Abstract 822: High Plasma Levels of Macrophage Migration Inhibitory Factor Adversely Affect Long-term Outcome in Patients With Acute Coronary Syndromes and With Impaired Glucose Tolerance or Type 2 Diabetes Mellitus
Macrophage migration inhibitory factor (MIF) is a proinflammatory and proatherogenic mediator and is highly expressed in unstable atherosclerotic plaques. MIF plays a pathogenic role in insulin resistance, and circulating levels of MIF are increased in patients with impaired glucose tolerance (IGT) or type 2 diabetes mellitus (DM).
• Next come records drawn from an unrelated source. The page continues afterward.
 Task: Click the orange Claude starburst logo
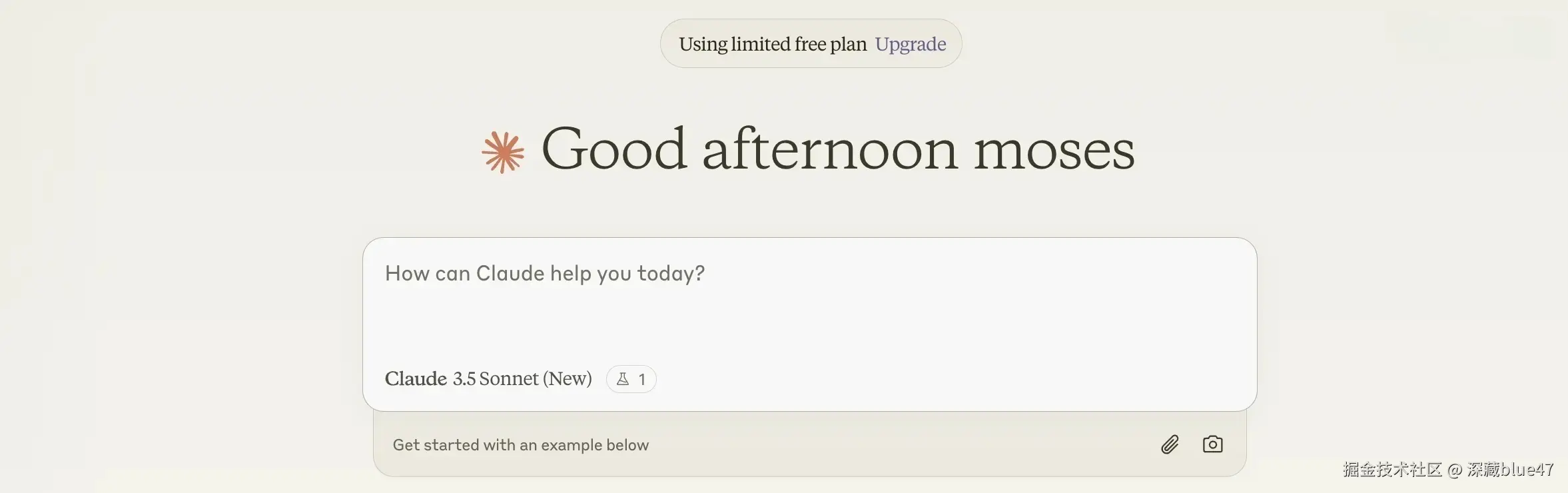[x=503, y=152]
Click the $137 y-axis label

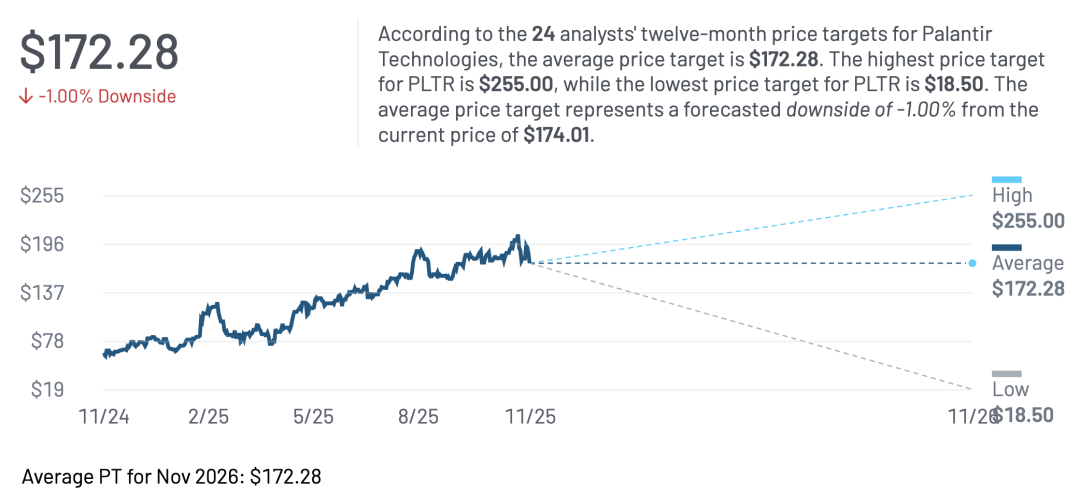42,293

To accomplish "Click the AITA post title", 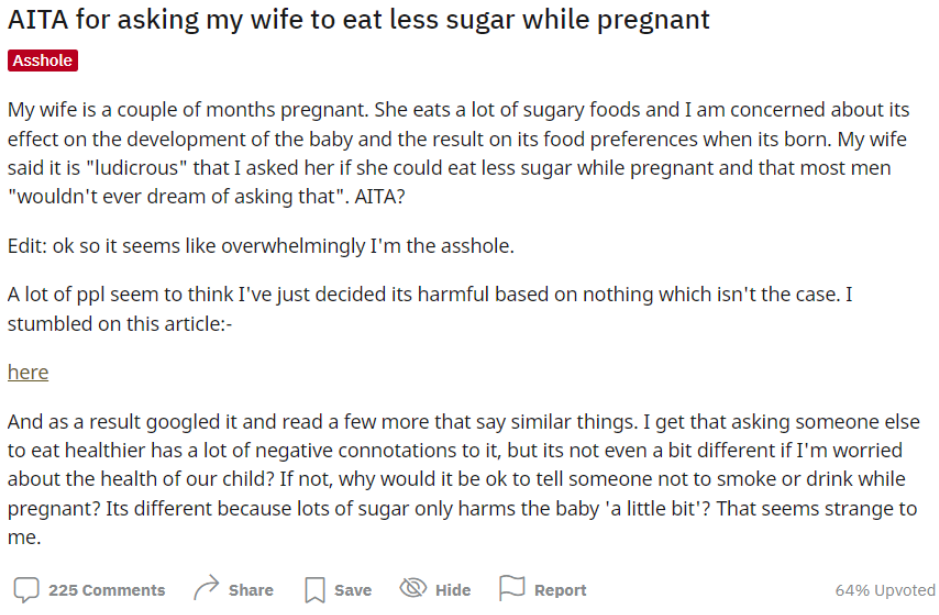I will click(x=358, y=20).
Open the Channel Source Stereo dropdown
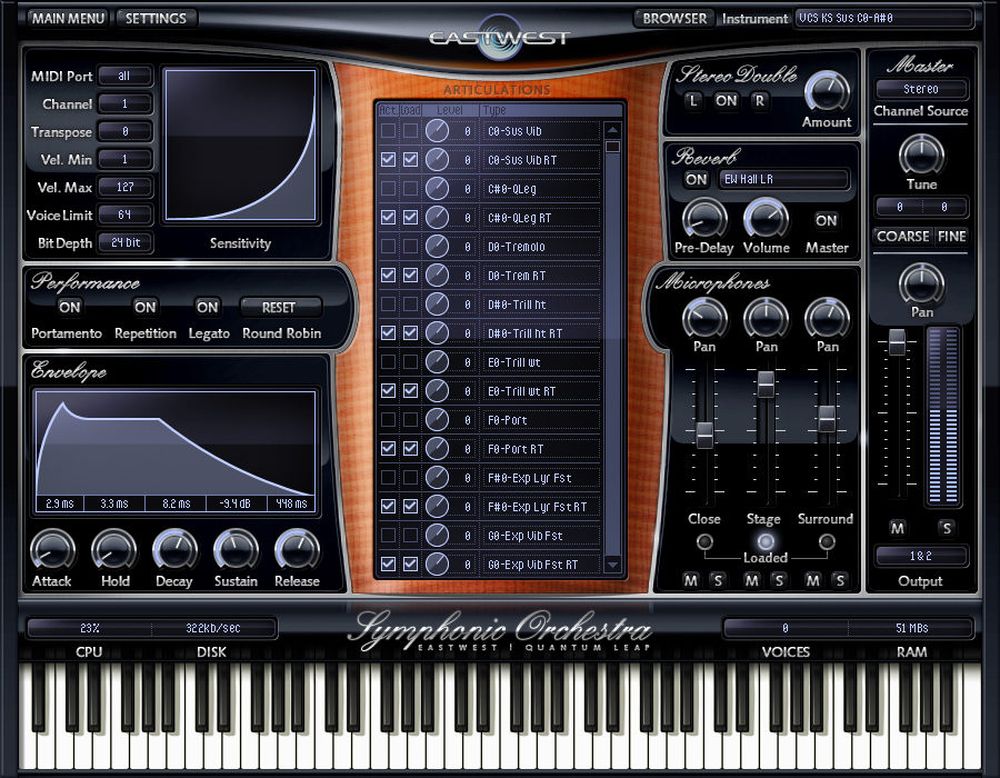1000x778 pixels. [x=920, y=89]
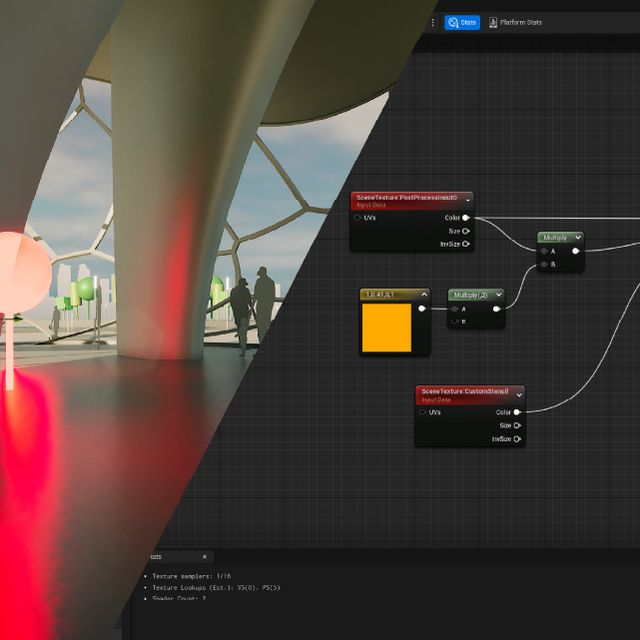Screen dimensions: 640x640
Task: Toggle the Stats button in toolbar
Action: click(x=462, y=22)
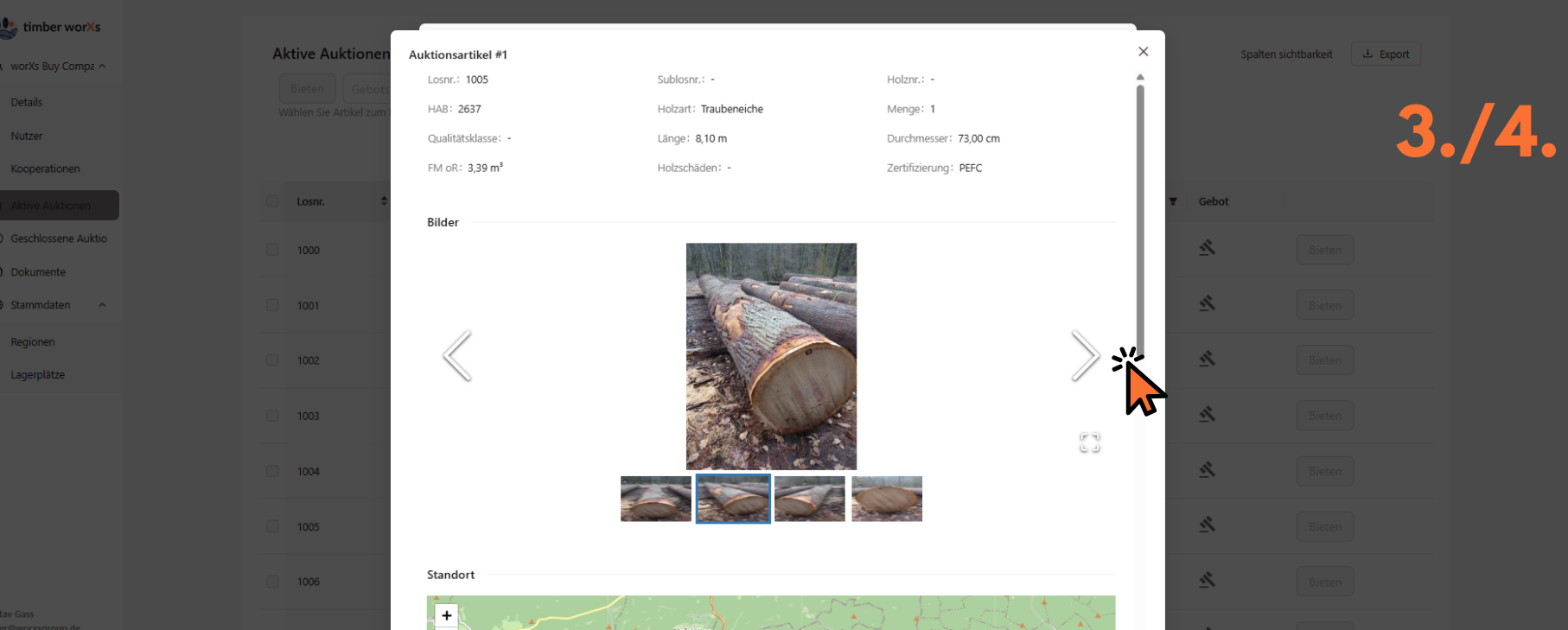Click Bieten button for row 1001
This screenshot has width=1568, height=630.
point(1324,305)
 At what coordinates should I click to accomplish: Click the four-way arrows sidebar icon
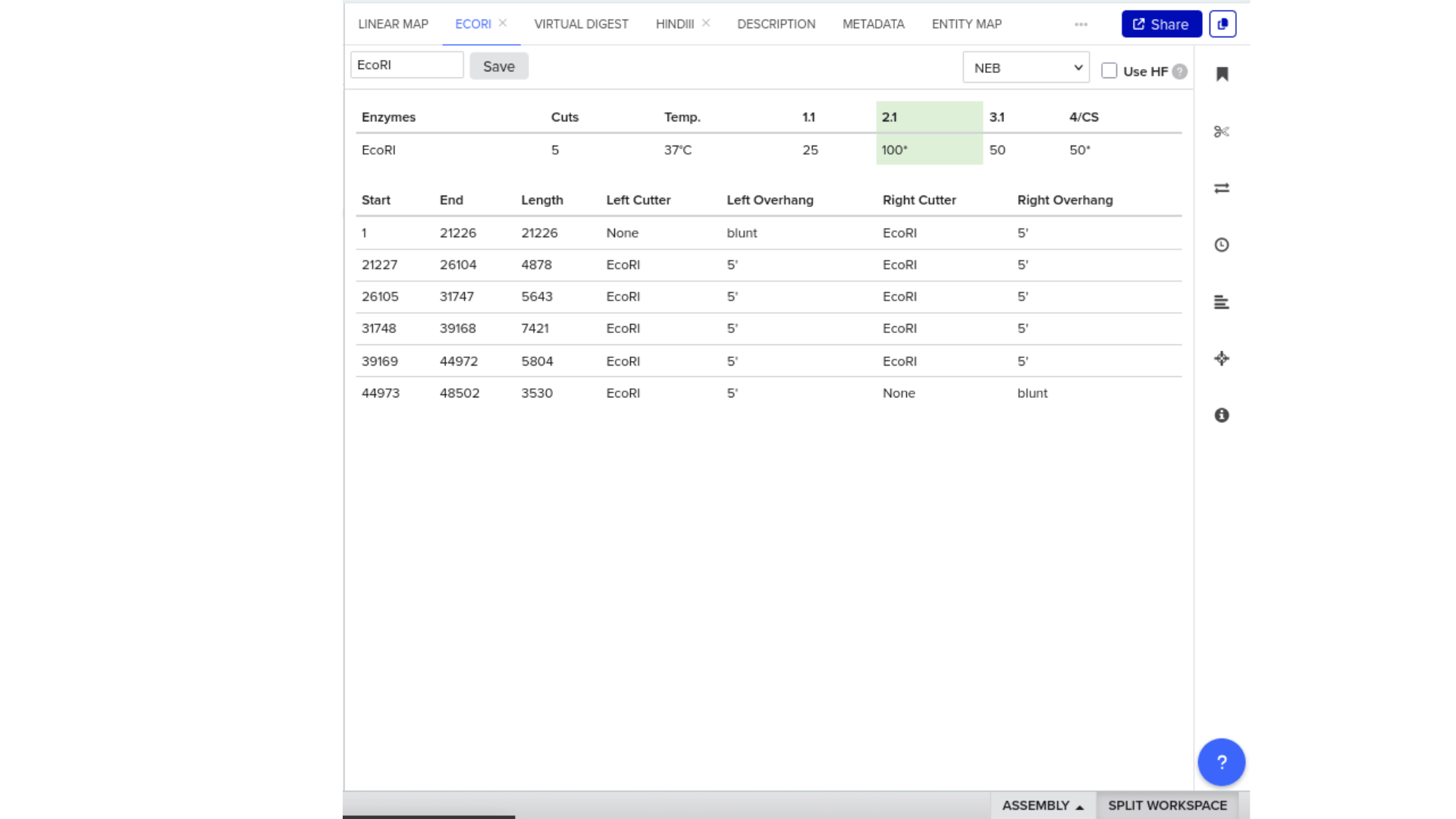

Thus, we hypothesized that high MIF levels may play a role in the increased risk of recurrent cardiovascular disease (CVD) after acute coronary syndromes (ACS) in patients with IGT/DM. We examined whether plasma MIF levels may predict future CVD events in ACS patients with IGT or type 2 DM.
Methods: Plasma MIF levels on day 3 after ACS were measured by ELISA in 443 patients with ACS including 39 patients with IGT and 174 patients with type 2 DM. All patients were prospectively followed for 60 months or until occurrence of one of the CVD events: cardiac death, nonfatal myocardial infarction, unstable angina pectoris requiring coronary revascularization, heart failure requiring hospitalization or ischemic stroke.
Results: MIF levels were higher in ACS patients than age-and sex-matched healthy controls (n=50) (29.1±1.2 vs. 20.2±1.8 ng/mL, p<0.01). MIF levels had a positive correlation with homeostasis model assessment for insulin resistance in ACS patients (r=0.31, p=0.01). During the follow-up period, an event occurred in 62 (29%) patients with IGT/DM and 44 (19%) patients without IGT/DM. In ACS patients with IGT/DM, MIF levels in the highest tertile were a significant predictor of CVD events compared with the lowest tertile in a multivariate Cox proportional hazards analysis that included CRP levels, use of anti-diabetic medication, and traditional risk factors as covariates (HR 3.0, 95% CI 1.5–5.6, p=0.001). The c-statistic showed that the predictive value of MIF levels was incremental over that of the traditional predictors for CVD events (area under the ROC curve; 0.81 and 0.72, respectively, p=0.001). In contrast, MIF levels were not significantly related to future CVD events in ACS patients without IGT/DM.
Conclusions: High plasma levels of MIF are an independent risk factor for future CVD events in ACS patients with IGT/DM. Higher MIF levels may play a possible role in future CVD events in ACS patients with IGT or type 2 DM.